Hürrem Sultan (Roxelana). She was born a Ruthenian (modern-day Ukrainian) commoner, captured by Crimean Tatars in a slave raid as a teenager, and taken to Constantinople, where she entered the imperial harem. She eventually became Sultan Suleiman’s favorite concubine. In a complete break with Ottoman tradition, Suleiman freed and married her, making her his legal wife. Until then, sultans generally married freeborn foreign noblewomen, if they married at all, and had children with slave concubines instead. Hürrem went on to become one of the most powerful and influential women in Ottoman history and the first of the prominent women of the Sultanate of Women. She’s widely considered the first, and perhaps the most powerful, Haseki Sultan. It’s probably the most fairy tale-like rags-to-riches story I’ve ever come across.
Aneurin Bevan, a true Cymro and a humanitarian. Focused on the local ideal of providing healthcare to all no matter.
John Brown. https://en.wikipedia.org/wiki/John_Brown_(abolitionist)
He believed that he was “an instrument of God”,[3] raised to strike the “death blow” to slavery in the United States, a “sacred obligation”.[4] Brown was the leading exponent of violence in the American abolitionist movement,[5] believing it was necessary to end slavery after decades of peaceful efforts had failed.[6][7]
Cassius Marcellus Clay. No, not the name Mohamed Ali was given at birth. Cassius was a badass abolitionist who fought slavery with a printing press when possible and a gun/cannon/big knife when not.
I dunno about favorite, but liked reading about St. Augustine of Hippo. Really interesting life.
Leonardo da Vinci.
… his love for animals, likely including vegetarianism and … a habit of purchasing caged birds and releasing them.
Stede Bonnet, Gentleman Pirate. The HBO show Our Flag Means Death was a highly fictionalized accounting of his story, but the general outline is right: wealthy landowner gets tired/bored of life with his family and buys a ship to go become a pirate. He is, understandably, terrible at it, and runs into Actual Goddamned Blackbeard, who pretty much just steals his lunch money then and there, but after a time decides to help a brother out and actually teaches Stede to be a not completely shit pirate. Neither one lasts much longer before getting caught and executed, but what a bizarre and hilarious journey.
https://www.smithsonianmag.com/history/the-gentleman-pirate-159418520/
Ben Franklin was fucking nuts.
Scientist, statesman, and filthy pervert.
When he went to England he fell in with the notorious Hellfire Club.
These guys would hire ruffians to steal corpses, then do autopsy parties, because “science.”
steinmetz comes to mind but its a toughie.
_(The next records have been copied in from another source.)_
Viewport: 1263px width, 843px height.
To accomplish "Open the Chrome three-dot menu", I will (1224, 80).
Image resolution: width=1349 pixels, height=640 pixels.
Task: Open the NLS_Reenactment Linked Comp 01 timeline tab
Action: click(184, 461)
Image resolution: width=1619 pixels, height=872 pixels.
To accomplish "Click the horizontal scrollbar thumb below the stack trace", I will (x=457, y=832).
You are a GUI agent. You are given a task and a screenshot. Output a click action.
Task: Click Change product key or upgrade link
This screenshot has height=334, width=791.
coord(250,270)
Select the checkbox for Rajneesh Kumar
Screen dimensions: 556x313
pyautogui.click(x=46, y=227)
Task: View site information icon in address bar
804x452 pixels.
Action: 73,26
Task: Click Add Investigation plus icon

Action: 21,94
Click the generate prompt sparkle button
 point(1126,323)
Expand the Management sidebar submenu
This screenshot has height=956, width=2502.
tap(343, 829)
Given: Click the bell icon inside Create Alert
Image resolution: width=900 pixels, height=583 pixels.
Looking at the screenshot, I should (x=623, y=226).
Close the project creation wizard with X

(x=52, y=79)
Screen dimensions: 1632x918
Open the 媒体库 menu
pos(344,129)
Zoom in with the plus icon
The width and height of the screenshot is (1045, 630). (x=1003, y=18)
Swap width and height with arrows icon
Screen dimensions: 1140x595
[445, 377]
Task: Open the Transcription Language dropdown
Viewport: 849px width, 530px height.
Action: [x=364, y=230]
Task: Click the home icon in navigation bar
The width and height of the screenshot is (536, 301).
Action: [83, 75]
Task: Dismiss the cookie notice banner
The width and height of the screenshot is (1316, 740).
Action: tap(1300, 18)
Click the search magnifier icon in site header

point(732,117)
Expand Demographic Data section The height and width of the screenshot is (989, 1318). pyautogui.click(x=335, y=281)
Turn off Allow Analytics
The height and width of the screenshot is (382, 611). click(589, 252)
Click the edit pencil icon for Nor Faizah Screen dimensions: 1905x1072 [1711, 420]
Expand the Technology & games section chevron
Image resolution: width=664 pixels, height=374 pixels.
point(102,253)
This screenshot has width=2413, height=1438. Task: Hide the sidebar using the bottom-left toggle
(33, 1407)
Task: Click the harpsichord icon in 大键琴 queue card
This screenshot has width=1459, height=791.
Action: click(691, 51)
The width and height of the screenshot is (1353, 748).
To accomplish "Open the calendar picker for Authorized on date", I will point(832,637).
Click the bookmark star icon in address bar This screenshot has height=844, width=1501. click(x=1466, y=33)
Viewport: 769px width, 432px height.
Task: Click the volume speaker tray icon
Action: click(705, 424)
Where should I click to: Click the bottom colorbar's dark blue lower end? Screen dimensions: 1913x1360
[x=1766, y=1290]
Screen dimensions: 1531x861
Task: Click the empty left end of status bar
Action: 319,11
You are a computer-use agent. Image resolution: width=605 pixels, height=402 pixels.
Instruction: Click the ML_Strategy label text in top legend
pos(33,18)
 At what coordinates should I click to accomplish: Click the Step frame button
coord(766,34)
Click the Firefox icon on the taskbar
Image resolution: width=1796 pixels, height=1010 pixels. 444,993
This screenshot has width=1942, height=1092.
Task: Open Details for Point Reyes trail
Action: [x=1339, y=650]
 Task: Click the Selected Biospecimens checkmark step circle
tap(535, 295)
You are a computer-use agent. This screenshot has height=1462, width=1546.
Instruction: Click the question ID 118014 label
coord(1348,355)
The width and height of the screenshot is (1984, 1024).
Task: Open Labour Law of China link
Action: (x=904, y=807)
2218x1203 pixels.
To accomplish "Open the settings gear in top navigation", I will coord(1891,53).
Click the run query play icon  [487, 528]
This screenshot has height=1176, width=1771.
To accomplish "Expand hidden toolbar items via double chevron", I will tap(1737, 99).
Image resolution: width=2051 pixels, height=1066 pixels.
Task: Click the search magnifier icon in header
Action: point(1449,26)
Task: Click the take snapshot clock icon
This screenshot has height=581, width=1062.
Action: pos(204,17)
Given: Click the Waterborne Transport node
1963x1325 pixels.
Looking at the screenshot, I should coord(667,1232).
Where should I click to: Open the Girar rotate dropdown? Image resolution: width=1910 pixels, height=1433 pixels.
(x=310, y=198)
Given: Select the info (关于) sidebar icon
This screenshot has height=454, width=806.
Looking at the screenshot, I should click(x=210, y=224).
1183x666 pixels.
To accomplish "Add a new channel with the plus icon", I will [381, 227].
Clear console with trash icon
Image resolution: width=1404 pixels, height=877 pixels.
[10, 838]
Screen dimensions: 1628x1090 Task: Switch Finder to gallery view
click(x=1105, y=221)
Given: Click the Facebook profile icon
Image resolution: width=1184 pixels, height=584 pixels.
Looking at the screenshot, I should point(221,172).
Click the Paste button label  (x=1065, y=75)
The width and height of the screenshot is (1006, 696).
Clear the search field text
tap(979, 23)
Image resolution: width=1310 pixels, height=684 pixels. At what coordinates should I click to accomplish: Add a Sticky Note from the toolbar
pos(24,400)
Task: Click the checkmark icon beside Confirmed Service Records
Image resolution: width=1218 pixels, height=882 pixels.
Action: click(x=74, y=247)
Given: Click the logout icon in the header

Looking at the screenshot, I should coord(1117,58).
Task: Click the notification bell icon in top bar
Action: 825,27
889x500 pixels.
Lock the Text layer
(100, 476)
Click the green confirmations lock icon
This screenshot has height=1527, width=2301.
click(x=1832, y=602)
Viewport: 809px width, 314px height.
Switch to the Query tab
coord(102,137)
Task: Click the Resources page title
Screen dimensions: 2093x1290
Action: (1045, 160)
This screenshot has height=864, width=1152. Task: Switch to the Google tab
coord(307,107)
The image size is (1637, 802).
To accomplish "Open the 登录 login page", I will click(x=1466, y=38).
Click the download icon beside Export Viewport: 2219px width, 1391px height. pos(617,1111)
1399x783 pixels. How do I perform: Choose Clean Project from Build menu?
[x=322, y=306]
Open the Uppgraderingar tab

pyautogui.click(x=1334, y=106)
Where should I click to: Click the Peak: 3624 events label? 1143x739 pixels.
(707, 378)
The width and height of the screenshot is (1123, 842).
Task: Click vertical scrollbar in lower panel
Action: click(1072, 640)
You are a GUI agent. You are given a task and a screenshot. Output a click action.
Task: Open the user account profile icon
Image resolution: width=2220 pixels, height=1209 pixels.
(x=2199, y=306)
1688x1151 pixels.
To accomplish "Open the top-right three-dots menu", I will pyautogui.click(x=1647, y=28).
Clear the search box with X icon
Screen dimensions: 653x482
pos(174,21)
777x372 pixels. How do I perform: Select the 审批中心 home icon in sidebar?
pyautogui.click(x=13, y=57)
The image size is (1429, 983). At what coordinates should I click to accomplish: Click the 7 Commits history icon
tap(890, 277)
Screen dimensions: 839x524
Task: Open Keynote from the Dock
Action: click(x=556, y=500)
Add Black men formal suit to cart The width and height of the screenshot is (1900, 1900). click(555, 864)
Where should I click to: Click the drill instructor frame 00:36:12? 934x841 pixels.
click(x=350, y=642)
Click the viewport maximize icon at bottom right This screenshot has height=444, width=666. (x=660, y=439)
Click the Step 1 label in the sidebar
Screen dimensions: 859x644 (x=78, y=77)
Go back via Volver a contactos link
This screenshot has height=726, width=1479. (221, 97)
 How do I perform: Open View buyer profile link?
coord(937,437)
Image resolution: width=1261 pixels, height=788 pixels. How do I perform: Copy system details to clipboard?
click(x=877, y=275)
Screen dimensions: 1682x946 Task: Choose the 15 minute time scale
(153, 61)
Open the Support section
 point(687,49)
George Washington Carver. Born enslaved, became a chemist, and proceeded to look around his community and ask, “What do we need? What do we have?” Most famously, what they needed was crop rotation. What they had to rotate in was peanuts, so they needed a market for peanuts, so GWC set out to create a bunch of peanut- and peanut-oil-based products. That’s just the most famous example out of many; he spent his whole adult life doing this over and over.
Vladimir Ilyich Ulyanov, also known as Lenin.
I am the walrus
Bismarck. Because he is controversial.
Being german my first exposure to Bismarck was “He’s the father of our Nation. His schemes allowed the geman states to become one” which is true. But later we learned how he created out-groups as a tool to unite people. Groups like “jews” or “catholics”, and probably many others I don’t recall.
He is not my favourite because he is such a golden boy, but because he is the complete opposite. And because the way he was discussed in history class throughout the years: It was a wonderful decunstruction of his myth.
My favorite history textbook was written right after WW1 and follows the “great man” approach. The chapters on the unification of German (focusing on Bismarck) and the unification of Italy (focusing on Cavour) are a lot of fun.
Diogenes. Guy had it right and also produced some of the sickest burns in history.
Caliph Al-Ma’mun for his groundwork of advancing science and philosophy during the Golden Age of Islam (establishing the House of Wisdom etc)
Spent 7 years developing a vaccine for polio. Didn’t patent it or attempt to make any money from it. Polio transmission eradicated in the US 25 years after his vaccine. Spent the later part of his life researching a vaccine for HIV/AIDS.
I only remember him because an online friend of mine went to a school named after him. So glad there have been people like this throughout history who didn’t decide to just profit off of others suffering.